Despite not gaining nearly as much attention as Brigham Young University’s Fredette, Lillard is by far the better player and will have a more successful career.
Last year, Fredette hijacked the national airwaves and became the poster boy for ESPN. But the truth of the matter is he wasn’t that good. That is being seen now that he is in the NBA.
Fredette’s most dangerous weapon was the three, but when you look at his numbers, his percentage isn’t amazing.
Lillard generally takes about five less shots in a game than Jimmer, and is a more efficient scorer. He is leading the nation in scoring, and has for most of the year.
Lillard also has a great talent of getting to the foul line. Once at the line, he is nearly automatic. He is one of the best foul shooters in the nation.
Lillard has scored 40 points or more twice this season. He’s the only player in the NCAA this season to score 40 points twice.
He also put up 36 points against a tough Saint Mary’s College team, and he did all of that with half the shots that Fredette normally would take.
Lillard’s shooting average is also higher than what Fredette’s was. Last season, “the Jimmer” shot 45 percent from the field and a not-overly-impressive 39 percent from beyond the arc.
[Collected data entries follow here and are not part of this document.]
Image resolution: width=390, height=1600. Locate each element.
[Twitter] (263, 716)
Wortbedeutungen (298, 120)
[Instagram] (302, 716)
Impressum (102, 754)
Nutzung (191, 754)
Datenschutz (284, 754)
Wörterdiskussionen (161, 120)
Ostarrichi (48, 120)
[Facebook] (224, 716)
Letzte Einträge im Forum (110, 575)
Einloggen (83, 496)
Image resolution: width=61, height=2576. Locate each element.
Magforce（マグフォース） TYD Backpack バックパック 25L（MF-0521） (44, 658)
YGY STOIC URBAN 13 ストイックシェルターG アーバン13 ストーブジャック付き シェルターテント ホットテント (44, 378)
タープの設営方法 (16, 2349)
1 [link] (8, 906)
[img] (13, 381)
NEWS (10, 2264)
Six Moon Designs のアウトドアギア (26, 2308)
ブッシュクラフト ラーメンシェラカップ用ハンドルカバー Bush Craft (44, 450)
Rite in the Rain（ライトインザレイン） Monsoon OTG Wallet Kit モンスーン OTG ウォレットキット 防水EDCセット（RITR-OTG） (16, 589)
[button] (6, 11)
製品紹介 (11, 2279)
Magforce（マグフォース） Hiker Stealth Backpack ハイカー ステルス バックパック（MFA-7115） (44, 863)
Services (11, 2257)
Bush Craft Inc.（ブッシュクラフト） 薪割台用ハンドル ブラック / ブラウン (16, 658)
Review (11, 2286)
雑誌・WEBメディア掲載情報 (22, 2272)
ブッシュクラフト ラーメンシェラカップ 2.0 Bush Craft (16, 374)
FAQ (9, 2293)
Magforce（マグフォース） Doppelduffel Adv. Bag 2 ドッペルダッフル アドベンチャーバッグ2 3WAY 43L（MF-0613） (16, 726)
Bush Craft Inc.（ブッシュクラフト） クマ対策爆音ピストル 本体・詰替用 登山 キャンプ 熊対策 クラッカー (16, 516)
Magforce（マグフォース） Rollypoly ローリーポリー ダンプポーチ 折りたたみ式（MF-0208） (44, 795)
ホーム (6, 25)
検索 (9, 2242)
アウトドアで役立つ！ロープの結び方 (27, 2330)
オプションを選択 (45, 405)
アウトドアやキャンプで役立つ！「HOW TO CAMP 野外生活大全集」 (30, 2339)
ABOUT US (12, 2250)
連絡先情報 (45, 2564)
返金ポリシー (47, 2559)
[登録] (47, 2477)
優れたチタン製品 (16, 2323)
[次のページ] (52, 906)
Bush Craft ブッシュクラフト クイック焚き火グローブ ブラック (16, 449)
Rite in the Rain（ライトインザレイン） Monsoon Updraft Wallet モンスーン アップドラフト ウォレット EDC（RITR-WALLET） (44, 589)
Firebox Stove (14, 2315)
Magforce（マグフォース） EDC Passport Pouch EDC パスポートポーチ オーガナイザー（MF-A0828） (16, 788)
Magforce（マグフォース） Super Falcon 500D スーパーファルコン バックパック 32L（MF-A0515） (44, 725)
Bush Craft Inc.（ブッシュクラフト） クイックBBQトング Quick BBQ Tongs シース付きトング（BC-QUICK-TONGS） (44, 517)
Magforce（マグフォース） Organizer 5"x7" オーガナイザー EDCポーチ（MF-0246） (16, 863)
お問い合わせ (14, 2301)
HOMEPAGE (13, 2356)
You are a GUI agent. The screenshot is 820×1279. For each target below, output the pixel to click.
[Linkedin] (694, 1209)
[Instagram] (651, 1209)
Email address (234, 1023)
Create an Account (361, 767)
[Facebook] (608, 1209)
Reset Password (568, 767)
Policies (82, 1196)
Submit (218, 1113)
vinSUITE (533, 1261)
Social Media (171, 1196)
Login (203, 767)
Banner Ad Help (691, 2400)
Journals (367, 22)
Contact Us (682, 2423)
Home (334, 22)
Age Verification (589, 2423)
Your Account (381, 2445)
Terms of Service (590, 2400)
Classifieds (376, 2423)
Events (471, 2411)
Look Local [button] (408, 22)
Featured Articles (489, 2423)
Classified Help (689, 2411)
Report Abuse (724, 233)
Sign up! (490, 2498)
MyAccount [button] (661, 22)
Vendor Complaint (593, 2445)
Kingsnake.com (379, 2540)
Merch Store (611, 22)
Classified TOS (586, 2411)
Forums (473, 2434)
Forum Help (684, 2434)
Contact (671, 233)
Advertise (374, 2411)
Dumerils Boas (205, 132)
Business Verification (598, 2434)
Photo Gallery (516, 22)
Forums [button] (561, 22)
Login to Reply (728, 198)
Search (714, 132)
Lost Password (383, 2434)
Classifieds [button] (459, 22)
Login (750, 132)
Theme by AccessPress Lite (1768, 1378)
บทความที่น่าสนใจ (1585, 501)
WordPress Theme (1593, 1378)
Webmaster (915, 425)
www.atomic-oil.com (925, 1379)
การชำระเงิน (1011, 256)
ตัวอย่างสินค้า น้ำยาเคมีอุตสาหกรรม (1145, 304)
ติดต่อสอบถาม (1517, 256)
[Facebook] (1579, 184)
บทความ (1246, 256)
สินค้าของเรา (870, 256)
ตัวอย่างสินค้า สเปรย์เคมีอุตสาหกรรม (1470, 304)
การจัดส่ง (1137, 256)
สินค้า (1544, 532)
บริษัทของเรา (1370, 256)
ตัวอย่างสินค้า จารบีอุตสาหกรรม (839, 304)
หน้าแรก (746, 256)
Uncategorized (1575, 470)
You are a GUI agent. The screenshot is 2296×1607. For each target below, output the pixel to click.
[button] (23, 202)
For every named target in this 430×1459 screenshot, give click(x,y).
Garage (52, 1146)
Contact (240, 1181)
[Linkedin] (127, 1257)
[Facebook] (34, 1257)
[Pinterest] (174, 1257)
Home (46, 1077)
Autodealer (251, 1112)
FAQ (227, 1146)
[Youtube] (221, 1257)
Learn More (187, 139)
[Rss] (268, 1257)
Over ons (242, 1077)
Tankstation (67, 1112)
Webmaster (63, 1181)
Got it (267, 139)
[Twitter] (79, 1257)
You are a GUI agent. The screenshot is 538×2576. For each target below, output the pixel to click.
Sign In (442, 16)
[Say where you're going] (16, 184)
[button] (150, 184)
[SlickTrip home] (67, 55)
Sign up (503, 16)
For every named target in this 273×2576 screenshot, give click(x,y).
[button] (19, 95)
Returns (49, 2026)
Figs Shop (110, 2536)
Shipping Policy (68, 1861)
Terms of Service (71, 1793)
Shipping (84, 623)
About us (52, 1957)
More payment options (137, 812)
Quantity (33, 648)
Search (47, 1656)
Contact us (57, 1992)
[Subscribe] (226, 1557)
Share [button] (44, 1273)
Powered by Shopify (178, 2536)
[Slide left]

This season, Lillard has a slight advantage in overall shooting percentage with a 46.6 percent average. But what is impressive is his shooting from 3-point line. Lillard has made nearly 46 percent of his 3-point shots.
Looking past shooting averages, Lillard is much quicker than Fredette. During games, there are multiple times that it looks like everyone on the court besides Lillard is stuck in slow motion.
I can’t even count how many times Lillard has blown past a defender this season. It looks like he’s playing against middle school kids.
Lillard is also a complete player, where Fredette only scored and played defense like it was an NBA All-Star game.
Lillard is a lock-down defender and has often frustrated opponents, including Utah State University star Brockeith Pane.
Fredette has struggled so far in the NBA, even drawing comparisons to Adam Morrison, who was a star in college, then fizzled once drafted.
This season for the Sacramento Kings, Fredette’s shooting around 38 percent from the field and has only averaged eight points a game for the Kings.
We can’t really compare stats here since Lillard isn’t in the NBA, and the level of play is harder, but I feel that he will have a more successful career.
Lillard is one of the hardest workers I have ever seen. Out of high school, Lillard was only a two-star recruit. He came here with a chip on his shoulder and has become one of the best point guards in the NCAA.
When Weber State University loses a game, Lillard tends to destroy the next opponent. He has a desire that will help him be successful in the NBA.
I have never seen anyone with as much drive and commitment as Lillard has. When he goes to the NBA, he will succeed. He’ll make it happen.
When WSU played BYU earlier this season, BYU fans directed chants of “You’re not Jimmer,” at Lillard. You’re right Cougar fans, he’s not Jimmer. He’s better.